Empresário expulso por dono de padaria é preso por fraude em criptomoedas

No final da tarde da última terça-feira (27), o cenário das criptomoedas e NFTs foi abalado com a prisão do empresário curitibano Allan Barros. A Polícia Federal (PF) executou a Operação Fast, que visa o suposto envolvimento de Barros em uma rede fraudulenta relacionada à criação desses ativos digitais.

Reconhecido na internet como empreendedor, Allan Barros alcançou notoriedade pela ostentação de uma vida luxuosa, contabilizando mais de 200 mil seguidores em uma única rede social. O empresário é figurinha carimbada em destinos internacionais renomados, como Maldivas, Dubai, Disney, além de países como Inglaterra, Espanha, México, França, Peru e Itália.

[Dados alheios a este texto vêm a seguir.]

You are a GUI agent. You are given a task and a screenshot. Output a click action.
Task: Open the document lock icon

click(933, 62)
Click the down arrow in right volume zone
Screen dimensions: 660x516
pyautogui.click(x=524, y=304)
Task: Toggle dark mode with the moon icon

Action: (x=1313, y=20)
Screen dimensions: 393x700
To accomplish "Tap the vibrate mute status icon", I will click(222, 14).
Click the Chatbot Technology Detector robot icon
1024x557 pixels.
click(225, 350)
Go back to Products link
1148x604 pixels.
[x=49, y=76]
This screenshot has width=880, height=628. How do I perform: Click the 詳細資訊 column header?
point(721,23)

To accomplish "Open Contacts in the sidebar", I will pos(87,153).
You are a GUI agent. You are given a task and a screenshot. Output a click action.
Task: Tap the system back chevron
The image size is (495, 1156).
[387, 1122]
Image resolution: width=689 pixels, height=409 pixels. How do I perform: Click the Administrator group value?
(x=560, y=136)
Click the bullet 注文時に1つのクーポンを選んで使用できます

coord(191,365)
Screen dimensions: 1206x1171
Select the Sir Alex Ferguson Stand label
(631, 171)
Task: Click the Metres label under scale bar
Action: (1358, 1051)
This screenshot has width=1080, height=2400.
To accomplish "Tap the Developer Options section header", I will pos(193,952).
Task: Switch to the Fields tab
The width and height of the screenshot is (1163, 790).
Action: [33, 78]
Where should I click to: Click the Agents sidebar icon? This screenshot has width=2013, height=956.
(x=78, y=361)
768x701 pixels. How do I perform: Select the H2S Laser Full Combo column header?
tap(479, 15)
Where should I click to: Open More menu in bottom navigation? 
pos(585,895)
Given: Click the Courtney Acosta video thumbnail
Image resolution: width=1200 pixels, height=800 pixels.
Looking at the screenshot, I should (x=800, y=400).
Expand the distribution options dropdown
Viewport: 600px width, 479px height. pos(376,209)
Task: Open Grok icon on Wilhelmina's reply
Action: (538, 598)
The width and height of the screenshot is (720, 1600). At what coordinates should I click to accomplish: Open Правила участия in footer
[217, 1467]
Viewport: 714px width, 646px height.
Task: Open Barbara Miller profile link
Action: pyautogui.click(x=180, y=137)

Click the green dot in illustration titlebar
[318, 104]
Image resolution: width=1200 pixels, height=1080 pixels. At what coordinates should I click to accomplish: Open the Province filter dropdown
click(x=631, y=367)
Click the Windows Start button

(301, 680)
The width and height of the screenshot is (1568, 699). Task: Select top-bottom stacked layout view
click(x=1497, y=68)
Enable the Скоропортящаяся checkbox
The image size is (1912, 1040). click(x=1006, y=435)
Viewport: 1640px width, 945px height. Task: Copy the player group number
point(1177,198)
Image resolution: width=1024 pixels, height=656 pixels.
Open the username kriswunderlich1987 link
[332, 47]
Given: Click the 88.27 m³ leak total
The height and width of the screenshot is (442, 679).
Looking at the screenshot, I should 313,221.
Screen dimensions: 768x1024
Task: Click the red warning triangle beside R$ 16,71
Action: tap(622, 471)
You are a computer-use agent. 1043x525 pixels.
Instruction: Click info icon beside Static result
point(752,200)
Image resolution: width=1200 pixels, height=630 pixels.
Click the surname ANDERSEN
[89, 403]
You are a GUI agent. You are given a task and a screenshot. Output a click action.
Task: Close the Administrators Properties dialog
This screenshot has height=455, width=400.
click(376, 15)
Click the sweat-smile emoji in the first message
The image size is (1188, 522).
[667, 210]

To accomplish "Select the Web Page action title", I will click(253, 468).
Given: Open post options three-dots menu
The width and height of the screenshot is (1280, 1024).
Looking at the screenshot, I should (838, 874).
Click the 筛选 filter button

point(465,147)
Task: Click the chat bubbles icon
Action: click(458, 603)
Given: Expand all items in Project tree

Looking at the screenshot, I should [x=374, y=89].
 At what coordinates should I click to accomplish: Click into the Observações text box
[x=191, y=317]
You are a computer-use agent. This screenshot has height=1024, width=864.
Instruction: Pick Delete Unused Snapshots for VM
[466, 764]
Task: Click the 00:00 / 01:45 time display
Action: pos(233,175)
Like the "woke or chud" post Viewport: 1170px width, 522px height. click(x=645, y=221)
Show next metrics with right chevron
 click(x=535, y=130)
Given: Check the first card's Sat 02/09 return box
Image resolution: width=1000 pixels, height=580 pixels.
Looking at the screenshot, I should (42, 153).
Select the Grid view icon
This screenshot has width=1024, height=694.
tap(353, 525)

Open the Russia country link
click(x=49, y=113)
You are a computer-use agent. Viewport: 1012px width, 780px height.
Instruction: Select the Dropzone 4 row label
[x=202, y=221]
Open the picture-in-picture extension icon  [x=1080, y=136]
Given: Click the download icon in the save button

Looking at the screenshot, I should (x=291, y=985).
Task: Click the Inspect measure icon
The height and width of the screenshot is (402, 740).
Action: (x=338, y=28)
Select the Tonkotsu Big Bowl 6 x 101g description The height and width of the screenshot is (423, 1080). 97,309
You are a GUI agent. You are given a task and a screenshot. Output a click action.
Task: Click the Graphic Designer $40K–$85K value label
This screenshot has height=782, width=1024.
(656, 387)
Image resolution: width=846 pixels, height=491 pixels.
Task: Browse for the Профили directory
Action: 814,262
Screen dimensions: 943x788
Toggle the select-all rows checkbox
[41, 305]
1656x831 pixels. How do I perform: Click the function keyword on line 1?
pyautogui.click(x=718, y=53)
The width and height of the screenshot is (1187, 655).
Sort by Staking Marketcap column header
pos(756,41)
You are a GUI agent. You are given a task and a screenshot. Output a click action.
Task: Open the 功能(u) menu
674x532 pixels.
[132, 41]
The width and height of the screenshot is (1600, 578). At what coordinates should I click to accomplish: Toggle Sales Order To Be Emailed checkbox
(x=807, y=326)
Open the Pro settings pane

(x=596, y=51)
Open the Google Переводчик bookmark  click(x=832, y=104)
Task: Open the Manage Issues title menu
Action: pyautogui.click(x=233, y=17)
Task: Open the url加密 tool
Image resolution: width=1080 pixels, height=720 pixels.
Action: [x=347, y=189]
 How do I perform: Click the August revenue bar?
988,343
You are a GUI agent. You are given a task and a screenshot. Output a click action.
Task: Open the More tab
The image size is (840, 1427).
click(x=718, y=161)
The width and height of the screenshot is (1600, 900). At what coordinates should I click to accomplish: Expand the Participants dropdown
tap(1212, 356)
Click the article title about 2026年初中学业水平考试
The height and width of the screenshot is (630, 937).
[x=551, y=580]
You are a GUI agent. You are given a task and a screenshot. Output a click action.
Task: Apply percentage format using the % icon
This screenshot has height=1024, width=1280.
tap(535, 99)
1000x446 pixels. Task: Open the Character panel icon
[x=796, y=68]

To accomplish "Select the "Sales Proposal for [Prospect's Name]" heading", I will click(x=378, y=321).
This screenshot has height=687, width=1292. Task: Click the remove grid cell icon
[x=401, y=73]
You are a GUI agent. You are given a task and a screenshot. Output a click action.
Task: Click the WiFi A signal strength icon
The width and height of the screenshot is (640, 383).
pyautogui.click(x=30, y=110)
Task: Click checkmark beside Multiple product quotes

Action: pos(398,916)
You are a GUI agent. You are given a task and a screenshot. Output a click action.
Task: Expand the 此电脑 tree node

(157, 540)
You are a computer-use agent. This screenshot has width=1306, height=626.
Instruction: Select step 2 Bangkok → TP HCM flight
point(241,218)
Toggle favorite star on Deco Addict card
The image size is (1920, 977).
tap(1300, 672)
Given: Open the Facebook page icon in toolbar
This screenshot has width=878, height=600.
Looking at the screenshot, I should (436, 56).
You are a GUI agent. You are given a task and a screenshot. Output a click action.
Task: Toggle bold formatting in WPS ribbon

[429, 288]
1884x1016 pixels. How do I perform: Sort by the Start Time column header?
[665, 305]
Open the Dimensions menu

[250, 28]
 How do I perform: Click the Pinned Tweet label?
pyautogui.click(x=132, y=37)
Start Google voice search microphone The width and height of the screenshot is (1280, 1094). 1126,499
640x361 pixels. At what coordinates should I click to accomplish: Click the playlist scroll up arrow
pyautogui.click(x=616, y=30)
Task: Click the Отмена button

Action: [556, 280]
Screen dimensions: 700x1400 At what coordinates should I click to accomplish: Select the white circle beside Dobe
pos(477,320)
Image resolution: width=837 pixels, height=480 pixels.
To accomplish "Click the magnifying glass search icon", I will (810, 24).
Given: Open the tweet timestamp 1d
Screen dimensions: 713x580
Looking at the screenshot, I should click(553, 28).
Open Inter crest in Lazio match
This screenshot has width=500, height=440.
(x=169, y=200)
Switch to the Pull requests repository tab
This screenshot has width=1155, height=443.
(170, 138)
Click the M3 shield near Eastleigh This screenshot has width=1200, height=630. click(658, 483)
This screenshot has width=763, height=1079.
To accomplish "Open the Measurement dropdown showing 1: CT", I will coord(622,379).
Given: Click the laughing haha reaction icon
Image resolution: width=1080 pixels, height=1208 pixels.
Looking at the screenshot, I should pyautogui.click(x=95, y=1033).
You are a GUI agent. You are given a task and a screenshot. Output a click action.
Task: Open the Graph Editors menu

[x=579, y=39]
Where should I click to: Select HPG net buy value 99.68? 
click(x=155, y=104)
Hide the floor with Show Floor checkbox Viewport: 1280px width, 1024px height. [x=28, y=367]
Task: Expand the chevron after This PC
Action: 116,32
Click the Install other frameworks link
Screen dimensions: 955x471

O investigado é criador dos aplicativos DryveCrypto e DriveTryp, plataformas amplamente divulgadas em suas redes sociais. No site oficial do DriveCrypto, o app promete calcular cada quilômetro percorrido pelo usuário em seu carro, convertendo a medida em moeda no jogo, que, por sua vez, pode ser utilizada dentro da plataforma ou retirada com lucro.

NFTs no DriveCrypto

Cada usuário, ao utilizar o aplicativo, se equipa com NFTs na forma de veículos elétricos e energia elétrica, que podem alcançar significativa valorização, devido à sua exclusividade. Segundo Barros, nunca existiram dois NFTs Cars iguais. Os usuários podem adquirir esses NFTs variados conforme o preço, autonomia e lucro médio.

As promessas do DriveTryp

Já no caso do DriveTryp, é prometida a devolução de 5% de cada corrida na forma de criptomoeda, isto é, um cashback em criptoativos. Em suas redes sociais, o app é apresentado como um serviço com inteligência artificial, que oferece 100% de ganhos para os motoristas e melhores preços para os passageiros.